Furthermore, during extended follow-up in the RESPECT trial, Saver et al (2017) reported that PFO was associated with a lower rate of recurrent ischemic strokes than medical therapy alone. [9] Studies conducted in 2017 (CLOSE, subsequent RESPECT) managed to show that PFO closure had more favorable outcomes. [8,9]

Anantha-Narayanan et al. conducted a meta-analysis five randomized controlled trials (CLOSE [7], CLOSURE I8, PC, [5] REDUCE, [6] RESPECT [9]) and reported 41% reduction in incidence of recurrent strokes in PFO closure compared to medical therapy alone in patients with cryptogenic stroke [risk ratio (RR): 0.59, 95%CI: 0.40–0.87, P = 0.008]; and no difference was found in major bleeding, overall mortality, or adverse events. [10] However, there was a remarkable increase in incidence of atrial fibrillation in the closure device group, but this outcome tended to occur in the immediate post-operative period. Collado et al proposed changing the name from cryptogenic stroke to PFO-mediated stroke since we know that the PFO has a central role in the pathogenesis of paradoxical embolization/ischemic stroke. [11]

On the other hand, Ali et al shed light on the importance of evaluating MI patients who have unknown risk factors. [12] A study by Hakim et al (2014) highlighted the importance of having high index of suspicion for paradoxical embolism in patients who have myocardial infarction in the absence of traditional cardiovascular risk factors. [13] This perspective is applicable to our patient despite his presumed genetic predisposition to hypercoagulability. The study asserted that 10–15% of all paradoxical emboli are responsible for paradoxical coronary embolism. [13]

Moreover, meta-analysis by Kottoor and Arora supported the finding that PFO closure is an appropriate therapeutic strategy in patients with anticoagulant contraindications, such as non-adherence or bleeding diathesis. [14]

The most recent randomized trial, Gore REDUCE trial (2017) by Sondergaard et al, concluded that patients who underwent combination of PFO closure with antiplatelet therapy had a lower risk of recurrent ischemic CVA compared to patients who received only antiplatelet therapy. [15] However, atrial fibrillation was common after device implantation.

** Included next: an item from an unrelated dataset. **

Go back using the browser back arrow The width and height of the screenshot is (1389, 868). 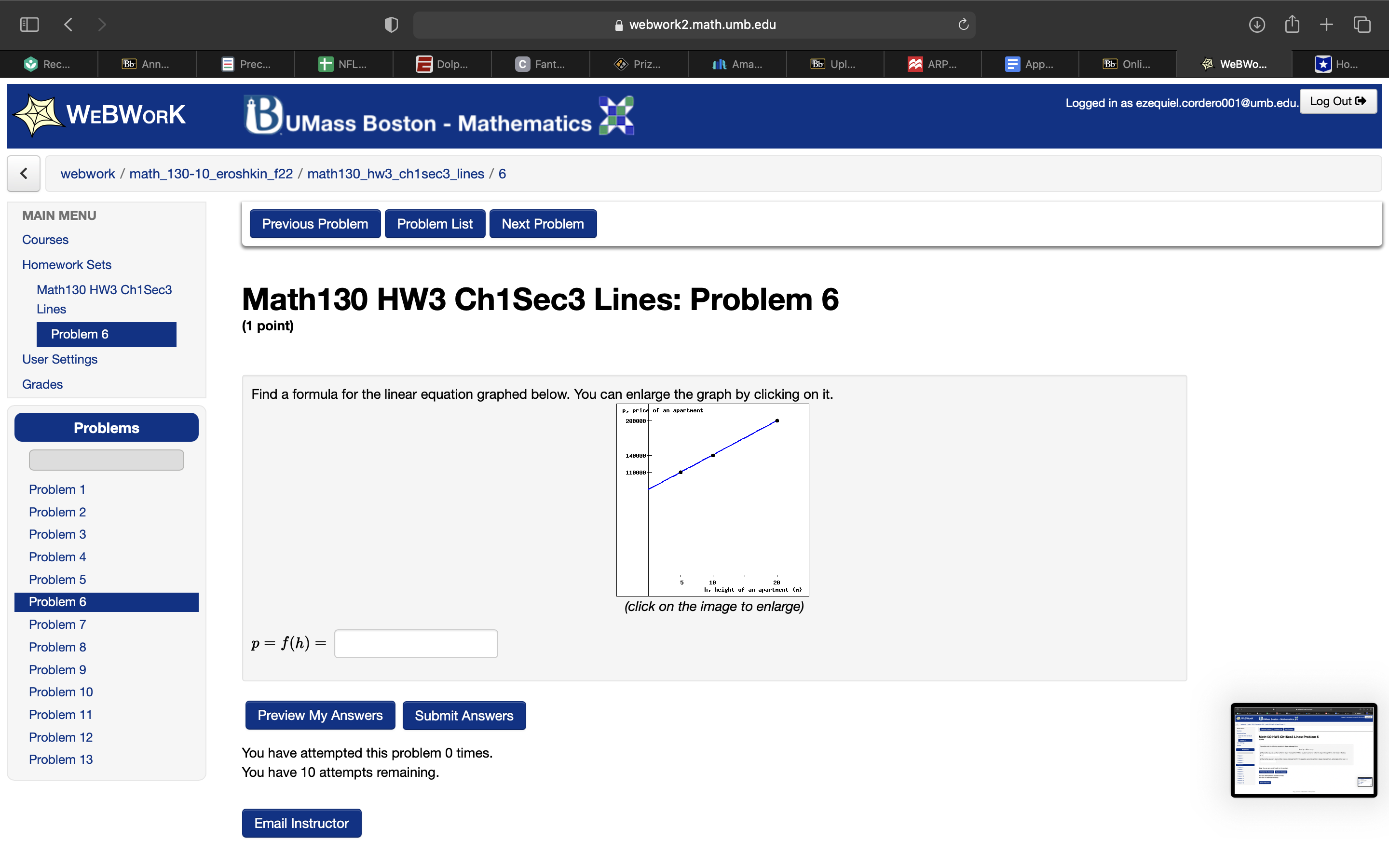(68, 24)
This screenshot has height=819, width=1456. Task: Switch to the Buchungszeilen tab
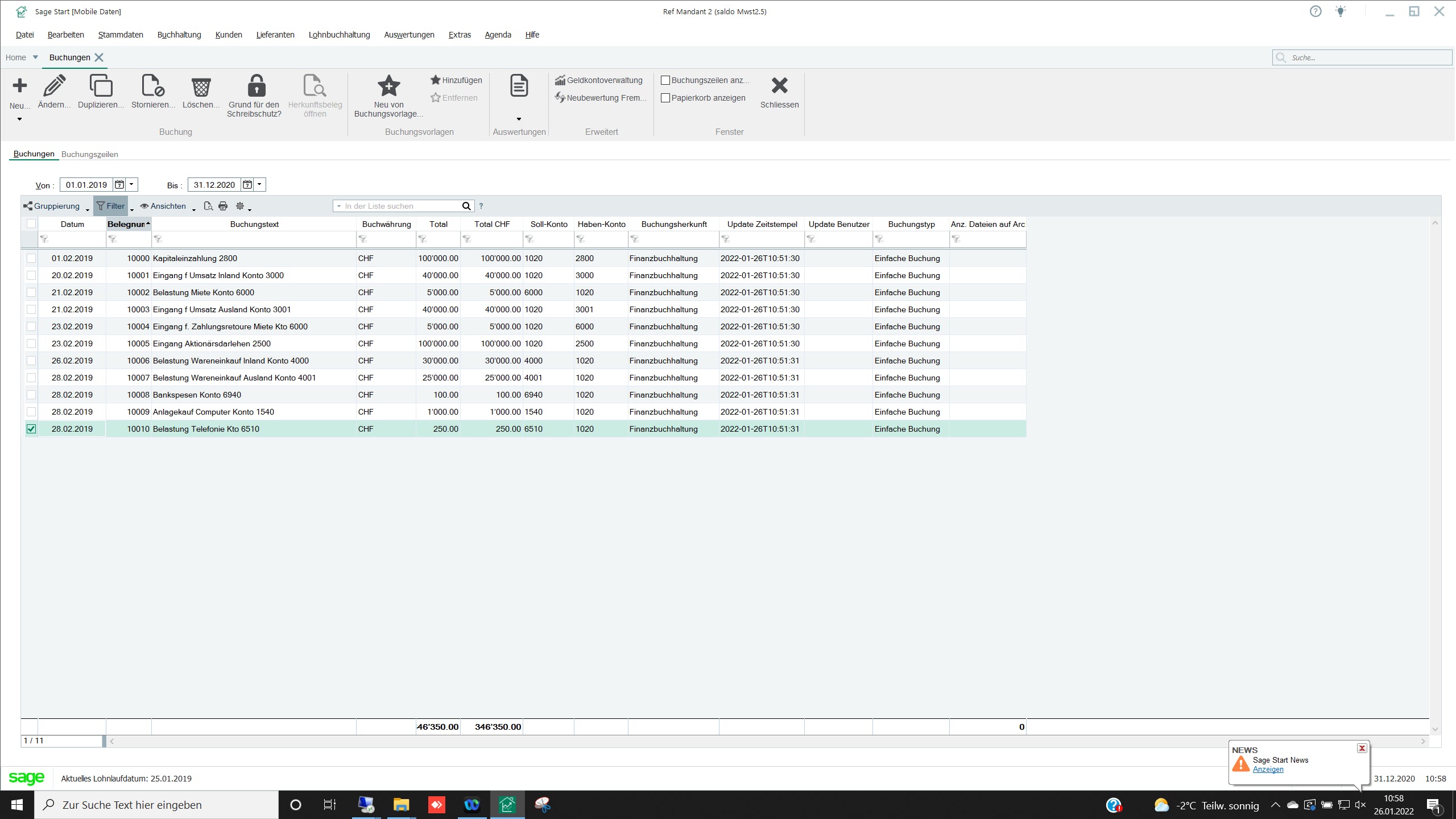pyautogui.click(x=89, y=154)
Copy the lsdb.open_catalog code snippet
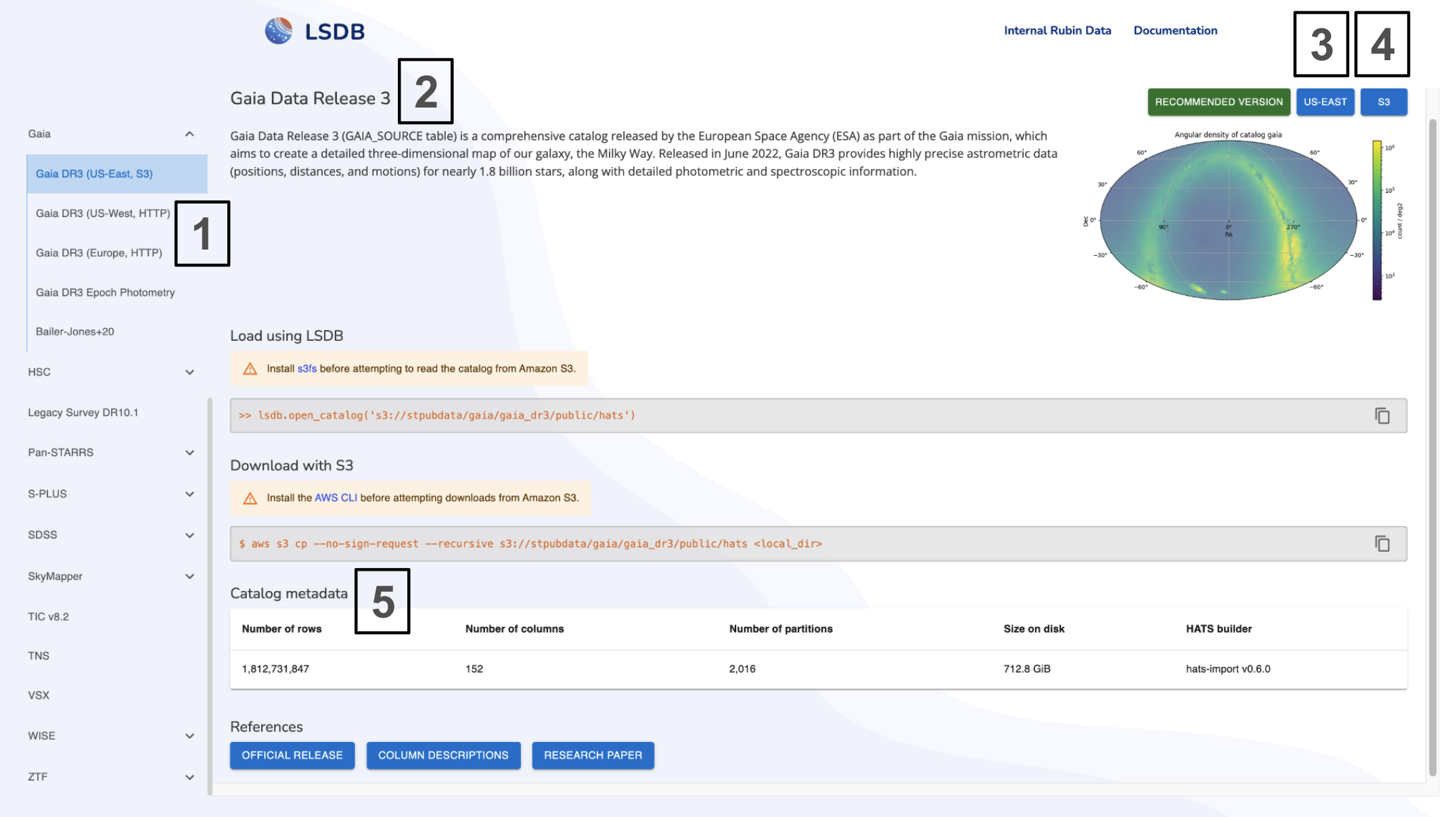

The evidence base in support of PFO closure continues to grow, increasing the chance that PFO closure may eventually become a standard prophylactic therapeutic measure against vascular thromboembolic events. However, the guidelines have not been updated to reflect these findings, thereby perpetuating the controversy over whether to perform PFO closure on all affected patients.

Conclusion

In summary, recent trials have shown superior outcome when undergoing PFO closure rather than medical therapy alone for secondary prevention of CVA, which is in contrast to preceding trials that showed no statistically significant difference.